Written instruction ▸ Resume the passage about Johnson's response to attacks on his Journey, starting right after the letter heading dated Edinburgh, Feb. 18, 1775, that closes it.

Document segment ▸
(begin)

All the miserable cavillings against his Journey, in news-papers[903], magazines, and other fugitive publications, I can speak from certain knowledge, only furnished him with sport. At last there came out a scurrilous volume, larger than Johnson's own, filled with malignant abuse, under a name, real or fictitious, of some low man in an obscure corner of Scotland, though supposed to be the work of another Scotchman, who has found means to make himself well known both in Scotland and England. The effect which it had upon Johnson was, to produce this pleasant observation to Mr. Seward, to whom he lent the book: 'This fellow must be a blockhead. They don't know how to go about their abuse. Who will read a five shilling book against me? No, Sir, if they had wit, they should have kept pelting me with pamphlets[904].'
'MR. BOSWELL TO DR. JOHNSON. 'Edinburgh, Feb. 18, 1775.

(end)

Material provided ▸
(begin)

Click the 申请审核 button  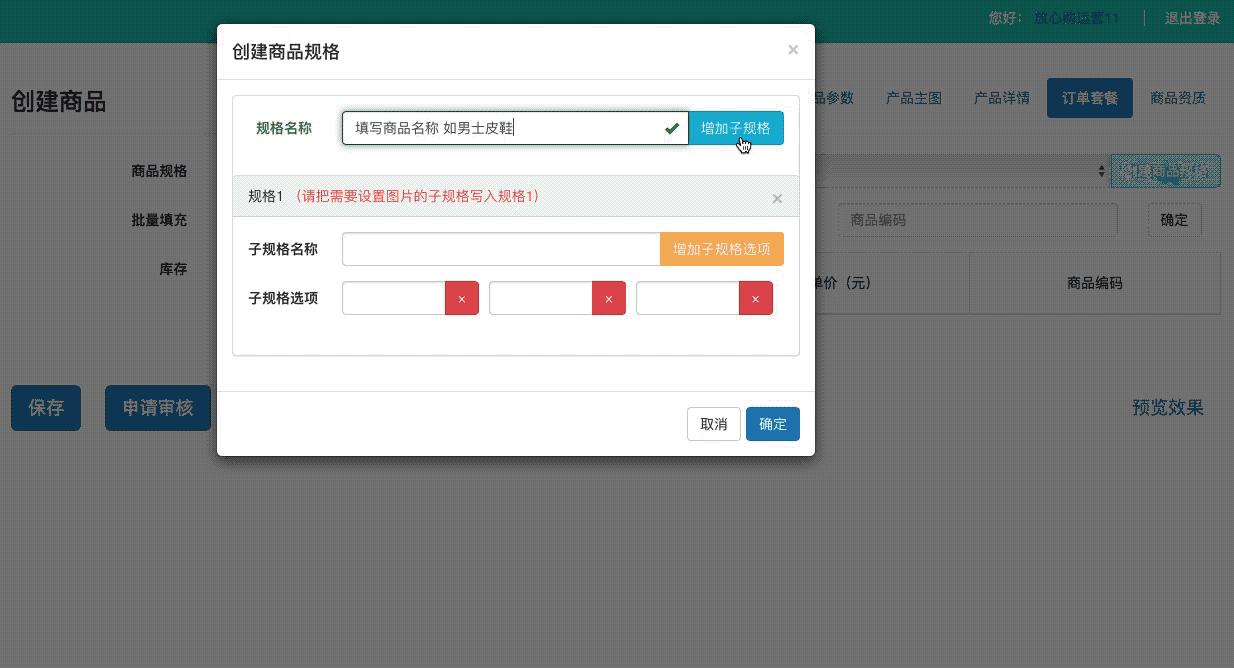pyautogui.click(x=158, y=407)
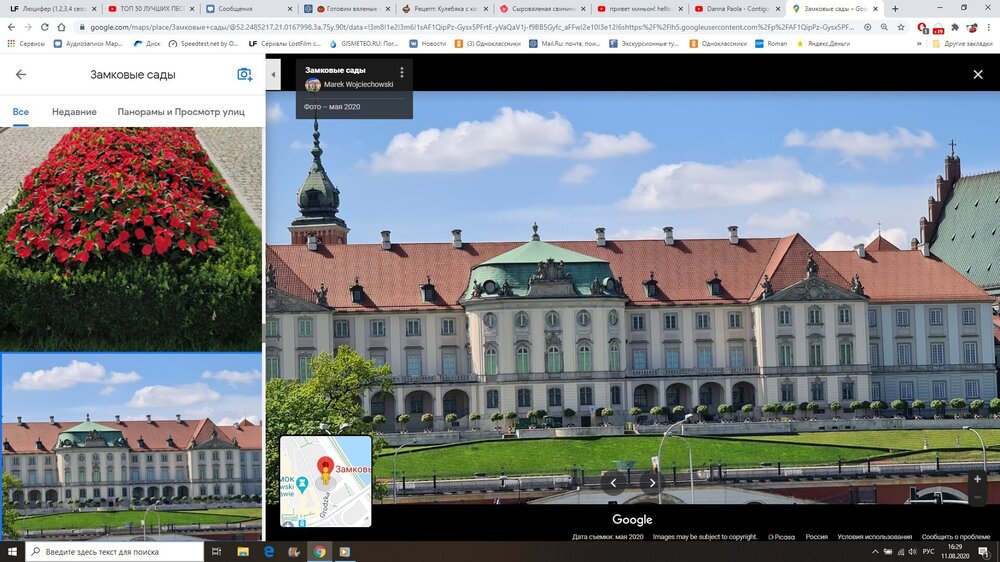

(end)

Expected answer ▸
'You would have been very well pleased if you had dined with me to-day. I had for my guests, Macquharrie, young Maclean of Col, the successor of our friend, a very amiable man, though not marked with such active qualities as his brother; Mr. Maclean of Torloisk in Mull, a gentleman of Sir Allan's family; and two of the clan Grant; so that the Highland and Hebridean genius reigned. We had a great deal of conversation about you, and drank your health in a bumper. The toast was not proposed by me, which is a circumstance to be remarked, for I am now so connected with you, that any thing that I can say or do to your honour has not the value of an additional compliment. It is only giving you a guinea out of that treasure of admiration which already belongs to you, and which is no hidden treasure; for I suppose my admiration of you is co-existent with the knowledge of my character.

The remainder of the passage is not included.